Thursday, November 4, 2021

Kept Woman



I am angry today. I had to do something I am scared of tomorrow, and it reminds me how alone I am.

My friend will take me there and wait for me. Others will pretty much be on standby should I need help. I am not alone.

But I can't hold them close until I fall asleep. I can't bring myself to bother them much because they have their own life and responsibilities. 

With that, the waves of "Why am I not good enough" came through. I am gorgeous. I f-ck well. I cook even better. I am caring. I am loving. I can be your queen or your whore, your saint or your troll, your knight or your damsel in distress.

Then why the F I am not good enough to be kept.

I know I just haven't met the right one. I know my standards. I know I am not the easiest to deal with. Right now I don't want to hear that. Right now I want to scream and yell and cuss. Right now I want to smash chinas and rip sheets.

Right now I want to cry on somebody's shoulder, being hugged and have my hair stroked gently until I fall asleep. I want to be told it will be ok. Right now I just want to have a love that's only for me.

Don't worry, I will smile again tomorrow. Let me have this anger today. I will be fine.

Monday, November 1, 2021

Exist



Have you ever be thankful that some people simply exist?

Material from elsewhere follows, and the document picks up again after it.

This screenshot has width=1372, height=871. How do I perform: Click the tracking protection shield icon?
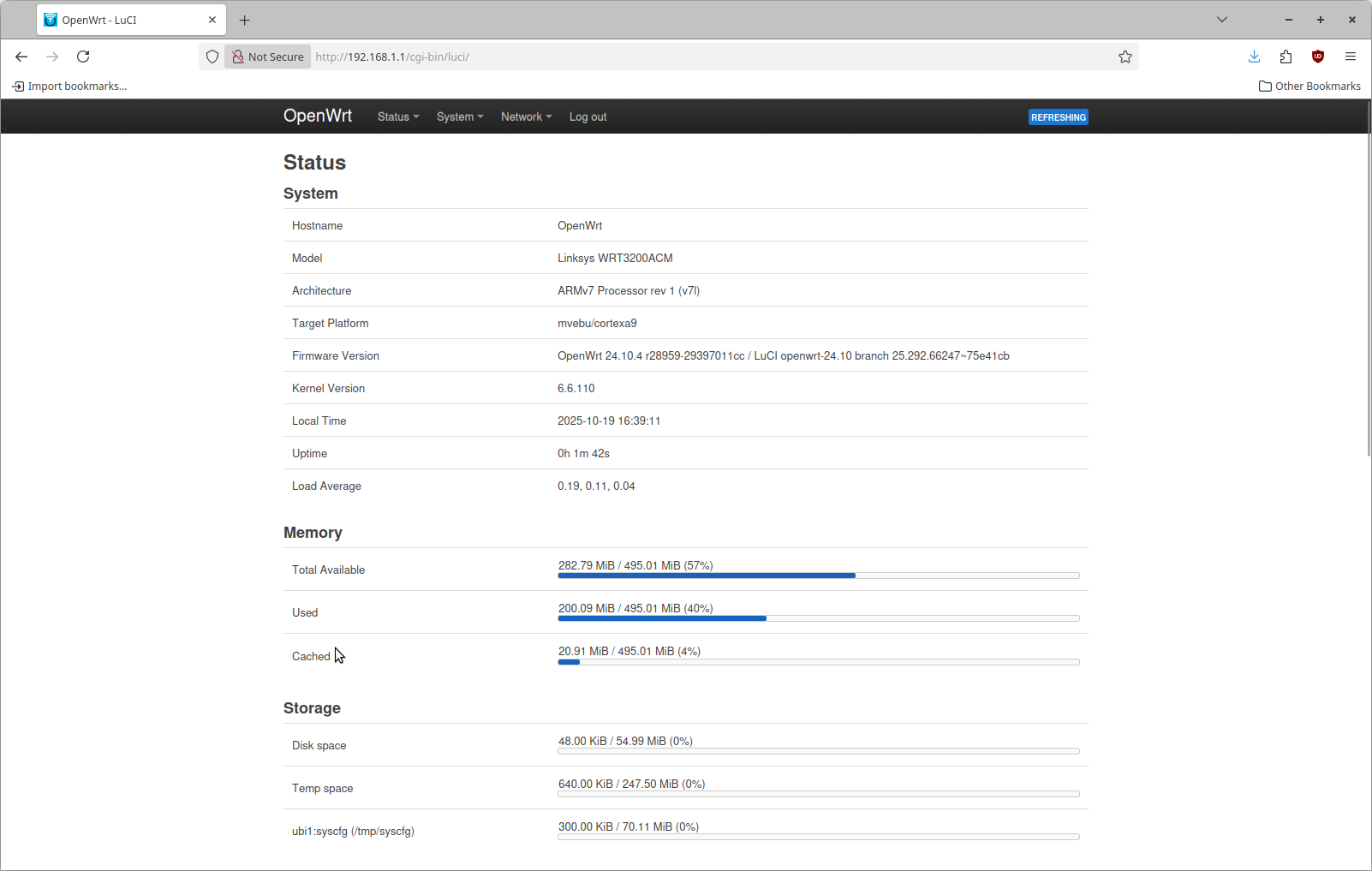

Of all the life choices they made they are here. With you. With us. In some extreme cases they could just book it out early but they didn't. And the sum of all those choices are their current existence.

This existence inspired us, motivate us, and change us accordingly. It could have been as mundane as seeing someone with a good hair color and decided to dye your hair accordingly, or an extreme one where you decided to change yourself.

It could be something as subtle as "Nah. I don't think X will be comfortable with it." Or a little bit extra push as "I will do this because I know Y believe in me and I want to prove them right." Or it could even be spite motivated "I *am* not going to be like that douche Z".

We ourselves are the sum of our actions and people we met along the way. We ourselves change the world and people around us simply by existing. Yet maybe none of us really understand this. 

We are nothing, we humbly said. Was it humbleness or our inability to accept how impactful we are, how even our smallest action could lead into great consequences?

I am glad that the people around me exist. Those who treat me like family. Those who guard me and my happiness valiantly. Those who make me want to be a better person just for them. Even those who forged me through the trial of pain and fire.

I am glad they exist. I am a better person because of them. And if the day come where they can't exist anymore in my universe, I know I will still be glad that I met them and have them close for a while.

Besties, thank you for everything and more. Thank you for existing in my world. I love you all as much Anakin hates sand.